> **OBJECTIVE**
Duplicate the section of the email marketing article from "Successful email marketing" to "list building first.", word for word.

----- SUPPLIED PASSAGE -----

If you’re running a website that has any kind of commerce component to it, your number one tool, bar none, is Email Marketing. Nearly 90% of marketers still say email is their primary channel for lead generation. It’s important even on Black Friday, which is typically thought of as a “meat space” or physical store event; in 2015 over 25% of sales were drawn in via email marketing, topping both free and paid search and trouncing social media, at only 1.7%.
The continued effectiveness of email as a marketing tactic has made for a crowded software solutions market – there are over 300 options to choose from according to our research. Overwhelming choice makes it hard enough to choose a breakfast cereal; how do you select the right email marketing tool to use with your WordPress site?
Successful email marketing programs combine two elements:
1) Effective Email Management – you want an Email Marketing tool that schedules emails, tracks messages to see if they’re opened and if users have clicked on the content, handles any unsubscribe requests, and so on.
2) Email List Building – critically, you need tools and strategies to build your email subscriber list in the first place, mostly collected from visitors to your website, but possibly also from social media and third party sites.
Some solutions provide both components, but the reality is these are two distinct problems. We’ll address list building first.
Building a List
Getting users to join your list involves finding a way to capture their email. In the past, this was done with pop-ups that showed up when the user landed on your site. As pop-up blockers became the default on most browsers, this strategy evolved into “modals” which obscure the underlying web page content with a form that invites the user to enter their email or dismiss the modal, before being able to interact with the page. Google has recently made it clear that sites that obscure content with modals will be penalized in the search results.

----- RECORD LIST -----

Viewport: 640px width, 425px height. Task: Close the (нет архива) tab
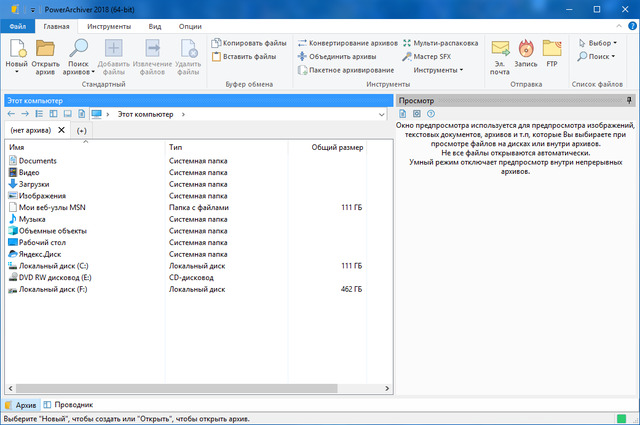tap(61, 130)
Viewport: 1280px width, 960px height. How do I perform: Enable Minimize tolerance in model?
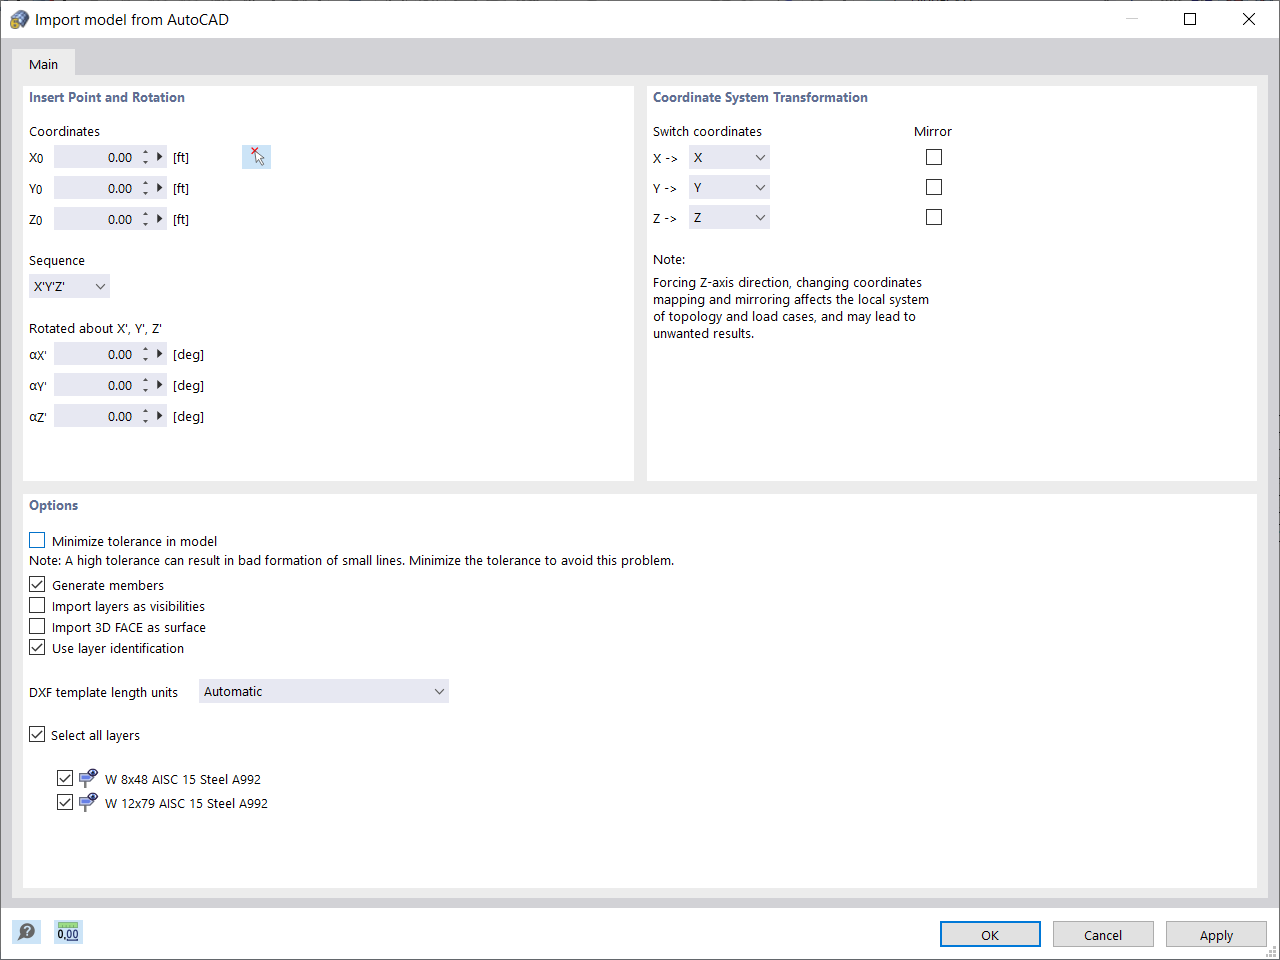point(37,540)
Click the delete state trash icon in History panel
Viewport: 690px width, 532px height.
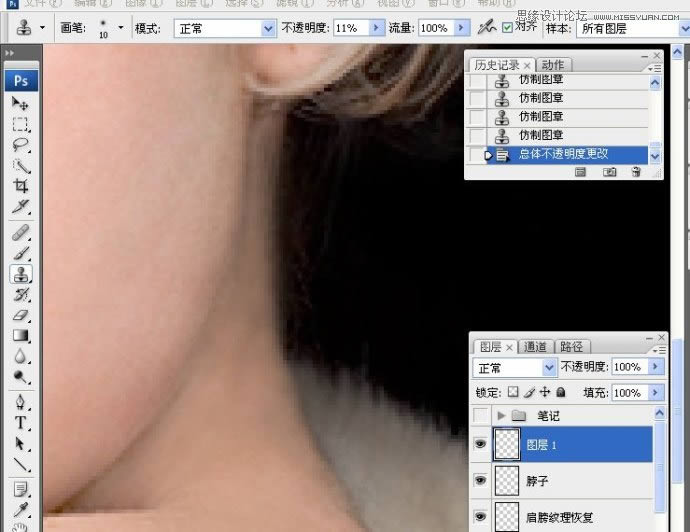[x=636, y=173]
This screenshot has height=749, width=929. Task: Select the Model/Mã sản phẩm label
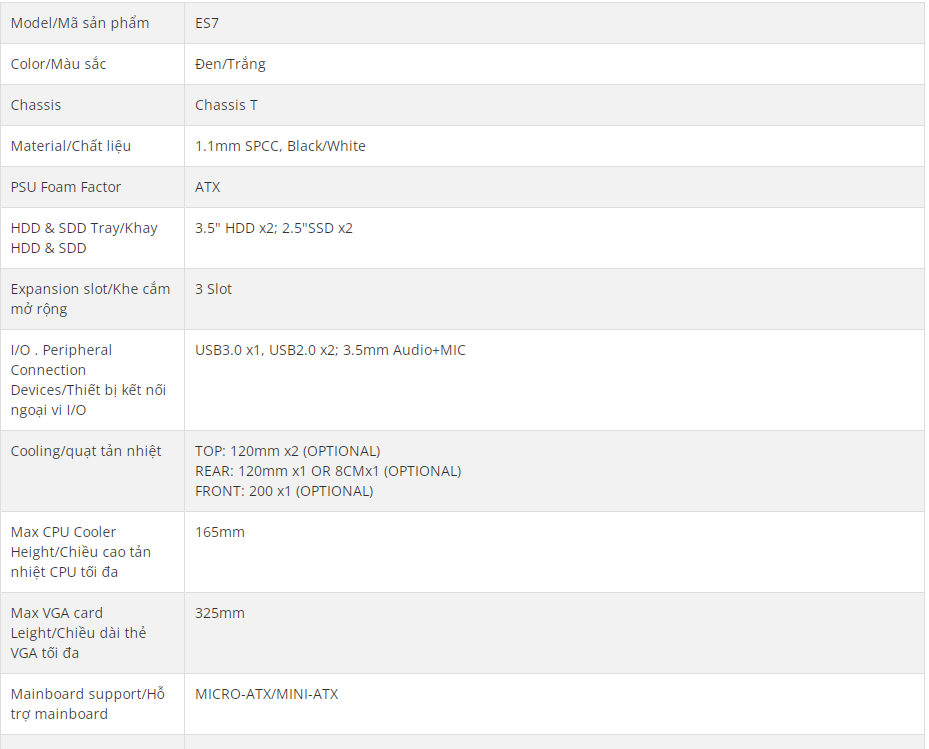(x=80, y=23)
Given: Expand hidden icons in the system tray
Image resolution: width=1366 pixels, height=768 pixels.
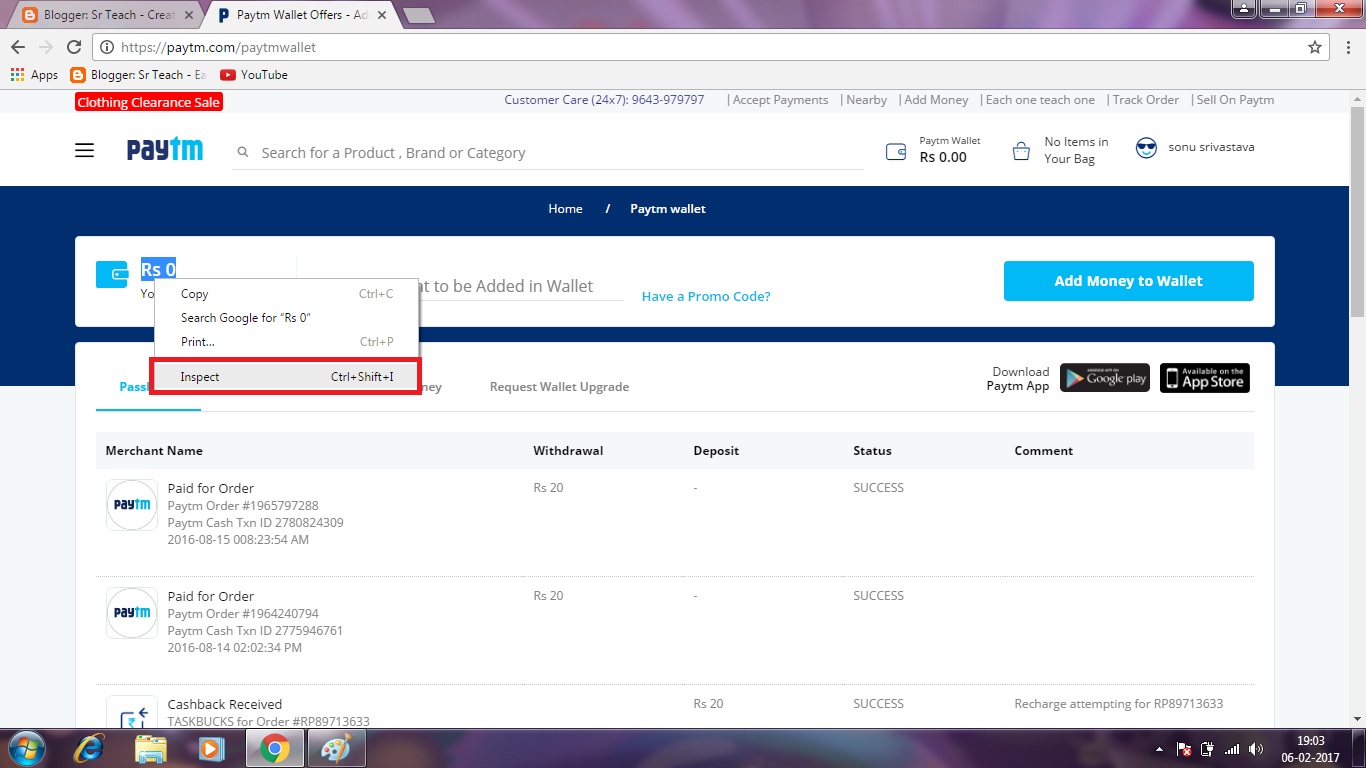Looking at the screenshot, I should 1161,747.
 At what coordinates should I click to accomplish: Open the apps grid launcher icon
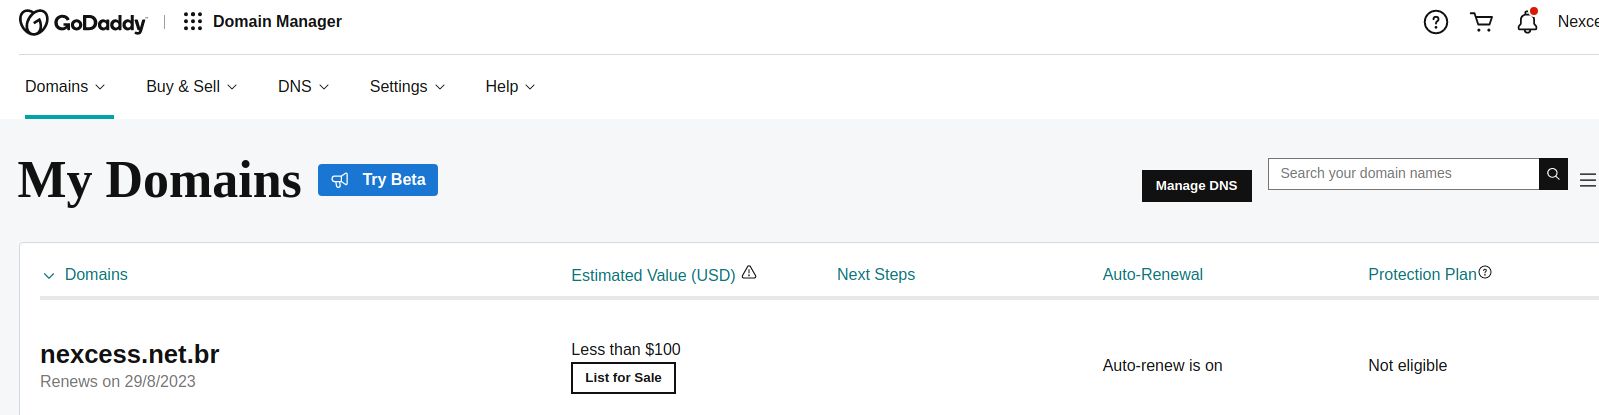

-----

> **FULL OUTPUT**
Successful email marketing programs combine two elements:
1) Effective Email Management – you want an Email Marketing tool that schedules emails, tracks messages to see if they’re opened and if users have clicked on the content, handles any unsubscribe requests, and so on.
2) Email List Building – critically, you need tools and strategies to build your email subscriber list in the first place, mostly collected from visitors to your website, but possibly also from social media and third party sites.
Some solutions provide both components, but the reality is these are two distinct problems. We’ll address list building first.